Listed entries below:

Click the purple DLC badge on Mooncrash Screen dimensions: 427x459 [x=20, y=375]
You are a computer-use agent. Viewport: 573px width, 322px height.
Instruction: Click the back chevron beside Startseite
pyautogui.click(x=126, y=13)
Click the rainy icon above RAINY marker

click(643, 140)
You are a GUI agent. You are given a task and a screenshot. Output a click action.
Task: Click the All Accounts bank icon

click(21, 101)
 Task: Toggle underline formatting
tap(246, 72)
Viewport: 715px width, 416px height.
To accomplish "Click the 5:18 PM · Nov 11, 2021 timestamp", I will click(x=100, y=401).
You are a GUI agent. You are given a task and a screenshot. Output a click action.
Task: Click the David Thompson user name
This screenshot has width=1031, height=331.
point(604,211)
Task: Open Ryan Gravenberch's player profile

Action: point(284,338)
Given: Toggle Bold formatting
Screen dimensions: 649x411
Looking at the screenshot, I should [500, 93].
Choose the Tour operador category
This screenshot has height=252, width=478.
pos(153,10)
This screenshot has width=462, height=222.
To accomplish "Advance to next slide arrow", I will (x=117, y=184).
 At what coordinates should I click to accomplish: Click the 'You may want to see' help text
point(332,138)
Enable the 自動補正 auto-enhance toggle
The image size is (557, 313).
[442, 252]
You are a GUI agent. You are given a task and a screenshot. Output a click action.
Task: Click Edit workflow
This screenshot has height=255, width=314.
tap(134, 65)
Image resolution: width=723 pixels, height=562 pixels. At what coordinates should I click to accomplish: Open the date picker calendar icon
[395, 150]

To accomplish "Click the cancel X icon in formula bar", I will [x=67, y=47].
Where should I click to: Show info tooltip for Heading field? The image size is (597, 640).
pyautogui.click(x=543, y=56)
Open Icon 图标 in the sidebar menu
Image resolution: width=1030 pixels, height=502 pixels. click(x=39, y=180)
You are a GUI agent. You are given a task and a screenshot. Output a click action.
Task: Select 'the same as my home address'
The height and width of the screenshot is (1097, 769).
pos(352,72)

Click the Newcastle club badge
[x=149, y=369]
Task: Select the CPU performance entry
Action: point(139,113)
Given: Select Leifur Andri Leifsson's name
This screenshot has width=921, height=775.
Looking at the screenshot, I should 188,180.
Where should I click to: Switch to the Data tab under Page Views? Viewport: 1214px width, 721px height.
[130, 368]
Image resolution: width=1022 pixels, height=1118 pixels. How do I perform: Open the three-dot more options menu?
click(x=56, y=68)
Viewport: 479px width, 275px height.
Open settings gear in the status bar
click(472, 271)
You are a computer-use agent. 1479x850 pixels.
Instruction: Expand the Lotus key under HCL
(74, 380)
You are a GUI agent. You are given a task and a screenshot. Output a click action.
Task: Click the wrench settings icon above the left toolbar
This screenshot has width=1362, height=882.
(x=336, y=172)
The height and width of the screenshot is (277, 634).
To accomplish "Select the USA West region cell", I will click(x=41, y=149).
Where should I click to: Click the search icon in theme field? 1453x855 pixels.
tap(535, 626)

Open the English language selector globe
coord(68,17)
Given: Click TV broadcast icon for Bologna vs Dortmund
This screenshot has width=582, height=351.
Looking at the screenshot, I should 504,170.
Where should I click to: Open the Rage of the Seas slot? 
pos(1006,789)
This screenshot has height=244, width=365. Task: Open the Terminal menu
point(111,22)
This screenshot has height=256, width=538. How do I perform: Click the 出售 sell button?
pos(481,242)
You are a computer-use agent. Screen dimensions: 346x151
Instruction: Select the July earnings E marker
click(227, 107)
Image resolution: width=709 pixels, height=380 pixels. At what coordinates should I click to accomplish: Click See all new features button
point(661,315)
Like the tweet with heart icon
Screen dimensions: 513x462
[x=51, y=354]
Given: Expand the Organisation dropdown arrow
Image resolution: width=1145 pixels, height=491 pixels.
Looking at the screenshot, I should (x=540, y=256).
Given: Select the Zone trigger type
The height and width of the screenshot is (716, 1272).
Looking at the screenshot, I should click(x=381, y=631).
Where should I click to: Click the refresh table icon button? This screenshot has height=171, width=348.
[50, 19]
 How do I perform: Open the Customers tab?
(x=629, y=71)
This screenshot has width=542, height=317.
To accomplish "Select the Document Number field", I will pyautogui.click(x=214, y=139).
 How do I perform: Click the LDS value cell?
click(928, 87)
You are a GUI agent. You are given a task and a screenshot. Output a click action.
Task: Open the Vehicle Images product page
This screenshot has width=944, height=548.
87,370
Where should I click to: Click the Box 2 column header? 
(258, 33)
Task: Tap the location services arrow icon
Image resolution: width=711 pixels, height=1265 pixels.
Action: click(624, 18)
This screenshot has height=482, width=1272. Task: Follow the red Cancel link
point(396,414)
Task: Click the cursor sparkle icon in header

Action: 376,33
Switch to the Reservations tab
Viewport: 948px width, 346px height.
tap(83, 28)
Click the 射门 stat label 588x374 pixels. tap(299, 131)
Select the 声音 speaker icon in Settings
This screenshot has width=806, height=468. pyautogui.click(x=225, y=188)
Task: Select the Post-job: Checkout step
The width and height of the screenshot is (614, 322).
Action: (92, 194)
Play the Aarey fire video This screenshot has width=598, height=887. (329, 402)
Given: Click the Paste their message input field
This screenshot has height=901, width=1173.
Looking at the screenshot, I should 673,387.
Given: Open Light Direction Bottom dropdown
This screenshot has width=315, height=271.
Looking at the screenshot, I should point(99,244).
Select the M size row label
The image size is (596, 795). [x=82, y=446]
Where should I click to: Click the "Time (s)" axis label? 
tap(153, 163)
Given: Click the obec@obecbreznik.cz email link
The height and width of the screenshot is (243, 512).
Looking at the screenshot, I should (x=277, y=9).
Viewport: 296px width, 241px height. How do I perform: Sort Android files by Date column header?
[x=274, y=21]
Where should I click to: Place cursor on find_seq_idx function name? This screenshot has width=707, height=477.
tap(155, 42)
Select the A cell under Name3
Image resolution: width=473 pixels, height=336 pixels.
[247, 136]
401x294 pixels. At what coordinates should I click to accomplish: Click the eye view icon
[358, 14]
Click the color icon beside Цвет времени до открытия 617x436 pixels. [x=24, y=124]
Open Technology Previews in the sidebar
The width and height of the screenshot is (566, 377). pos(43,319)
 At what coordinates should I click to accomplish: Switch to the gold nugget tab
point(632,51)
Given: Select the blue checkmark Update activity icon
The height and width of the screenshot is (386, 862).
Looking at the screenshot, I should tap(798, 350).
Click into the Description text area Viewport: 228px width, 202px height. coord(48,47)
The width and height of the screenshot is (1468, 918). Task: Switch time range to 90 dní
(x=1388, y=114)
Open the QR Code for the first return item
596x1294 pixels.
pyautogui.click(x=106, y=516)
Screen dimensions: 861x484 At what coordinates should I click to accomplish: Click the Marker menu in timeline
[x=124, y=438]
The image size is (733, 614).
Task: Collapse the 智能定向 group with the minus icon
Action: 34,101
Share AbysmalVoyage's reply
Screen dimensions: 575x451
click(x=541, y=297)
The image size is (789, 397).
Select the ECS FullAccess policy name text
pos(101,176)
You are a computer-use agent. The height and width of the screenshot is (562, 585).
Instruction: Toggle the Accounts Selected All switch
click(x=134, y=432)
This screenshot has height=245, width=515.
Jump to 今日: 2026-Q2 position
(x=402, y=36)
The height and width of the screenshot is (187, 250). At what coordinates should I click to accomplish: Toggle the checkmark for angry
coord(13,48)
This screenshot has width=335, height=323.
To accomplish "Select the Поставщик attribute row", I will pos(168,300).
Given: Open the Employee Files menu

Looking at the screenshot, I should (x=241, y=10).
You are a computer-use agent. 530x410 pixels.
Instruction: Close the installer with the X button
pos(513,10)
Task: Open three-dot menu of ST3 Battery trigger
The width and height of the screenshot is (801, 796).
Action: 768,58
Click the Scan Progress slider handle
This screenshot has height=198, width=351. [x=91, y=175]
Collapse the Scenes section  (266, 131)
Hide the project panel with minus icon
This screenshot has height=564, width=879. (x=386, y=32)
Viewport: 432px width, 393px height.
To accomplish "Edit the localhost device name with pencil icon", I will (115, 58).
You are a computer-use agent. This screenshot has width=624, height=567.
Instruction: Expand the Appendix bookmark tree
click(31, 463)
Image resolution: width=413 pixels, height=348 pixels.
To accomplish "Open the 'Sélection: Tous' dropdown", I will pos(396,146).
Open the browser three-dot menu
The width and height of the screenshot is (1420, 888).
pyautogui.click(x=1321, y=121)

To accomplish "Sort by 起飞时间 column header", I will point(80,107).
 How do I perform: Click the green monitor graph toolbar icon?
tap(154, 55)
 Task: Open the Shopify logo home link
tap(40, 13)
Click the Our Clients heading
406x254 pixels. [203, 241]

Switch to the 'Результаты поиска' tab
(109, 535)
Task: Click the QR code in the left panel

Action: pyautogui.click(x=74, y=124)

End of Listed entries.

Search the data above for the word "trigger", then gather each line in which it appears.

Given: Select the Zone trigger type
Task: Open three-dot menu of ST3 Battery trigger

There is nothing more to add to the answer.